___ Passage shown

Cause–Effect Analysis:\nI) Student union elections in universities/colleges across the country are a messy affair.\nII) The Supreme Court directed implementation of Lyngdoh Committee recommendations for student body elections in higher education institutions.

Difficulty: Easy

Correct Answer: If statement I is the cause and statement II is its effect

Explanation:


Introduction / Context:
The pair connects disorderly student elections (I) with a judicial directive to implement reform guidelines (II). The Lyngdoh Committee was constituted to recommend norms to reduce malpractices and violence in campus elections; thus II naturally follows from the problem identified in I.


Given Data / Assumptions:

  • I) Widespread messiness in student union elections.
  • II) Supreme Court orders implementation of specific recommendations (Lyngdoh) for student elections.
  • Implicit: Judicial/committee interventions respond to systemic problems.


Concept / Approach:
Look for a remedial action (policy/judicial order) that addresses the diagnosed problem. If II is a targeted remedy matching I’s domain, I is the cause (problem), II is the effect (corrective order).


Step-by-Step Solution:
1) Identify I as a systemic issue: “messy affair” implies malpractice, disorder, or violence.2) II explicitly mandates implementing election norms—an institutional response.3) Therefore, the presence of I plausibly triggers II; the reverse (II causing I) is illogical.


Verification / Alternative check:
Were elections already clean, II would be unnecessary. The order (II) is an effect flowing from the problem (I).


Why Other Options Are Wrong:
(b) reverses causality; (c) and (d) deny the visible linkage; (e) is redundant.


Common Pitfalls:
Overlooking policy-remedy structure; misreading court directions as independent of the problem context.


Final Answer:
Statement I is the cause and Statement II is its effect.

______
___ Extracted material

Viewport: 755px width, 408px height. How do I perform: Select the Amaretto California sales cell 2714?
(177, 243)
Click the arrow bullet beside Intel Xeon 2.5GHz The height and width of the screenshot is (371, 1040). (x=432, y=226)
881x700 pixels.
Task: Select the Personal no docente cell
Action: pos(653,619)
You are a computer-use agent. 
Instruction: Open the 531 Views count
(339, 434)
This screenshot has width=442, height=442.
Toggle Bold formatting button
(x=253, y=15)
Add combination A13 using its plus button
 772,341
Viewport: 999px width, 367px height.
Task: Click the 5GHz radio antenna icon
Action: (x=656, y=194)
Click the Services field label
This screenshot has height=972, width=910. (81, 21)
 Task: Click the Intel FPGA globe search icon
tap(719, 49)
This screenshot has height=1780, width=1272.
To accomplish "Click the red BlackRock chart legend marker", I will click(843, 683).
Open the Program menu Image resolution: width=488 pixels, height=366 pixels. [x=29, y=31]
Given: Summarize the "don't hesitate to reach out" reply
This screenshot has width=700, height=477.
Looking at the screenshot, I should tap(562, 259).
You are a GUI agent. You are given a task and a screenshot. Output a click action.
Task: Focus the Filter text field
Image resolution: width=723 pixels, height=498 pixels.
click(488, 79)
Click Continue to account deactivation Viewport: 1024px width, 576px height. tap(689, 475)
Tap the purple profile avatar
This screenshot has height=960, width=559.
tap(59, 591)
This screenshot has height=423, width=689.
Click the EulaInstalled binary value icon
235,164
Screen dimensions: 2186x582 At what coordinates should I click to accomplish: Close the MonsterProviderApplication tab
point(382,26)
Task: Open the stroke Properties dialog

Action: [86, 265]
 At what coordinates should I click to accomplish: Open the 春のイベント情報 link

______

### [Your tasks]
• 1. Answer these questions from the cause–effect explanation, one per line:
(a) What difficulty level is assigned?
(b) Which court directed that the Lyngdoh Committee recommendations be implemented?
(c) What was the Lyngdoh Committee constituted to do?
• 2. Transcribe part of the cause–effect explanation word for word. Begin at the words "Why Other Options" and stop after "the problem context.".

### [Solutions to the problems]
• 1.
(a) Easy.
(b) The Supreme Court.
(c) To recommend norms to reduce malpractices and violence in campus elections.

• 2.
Why Other Options Are Wrong:
(b) reverses causality; (c) and (d) deny the visible linkage; (e) is redundant.


Common Pitfalls:
Overlooking policy-remedy structure; misreading court directions as independent of the problem context.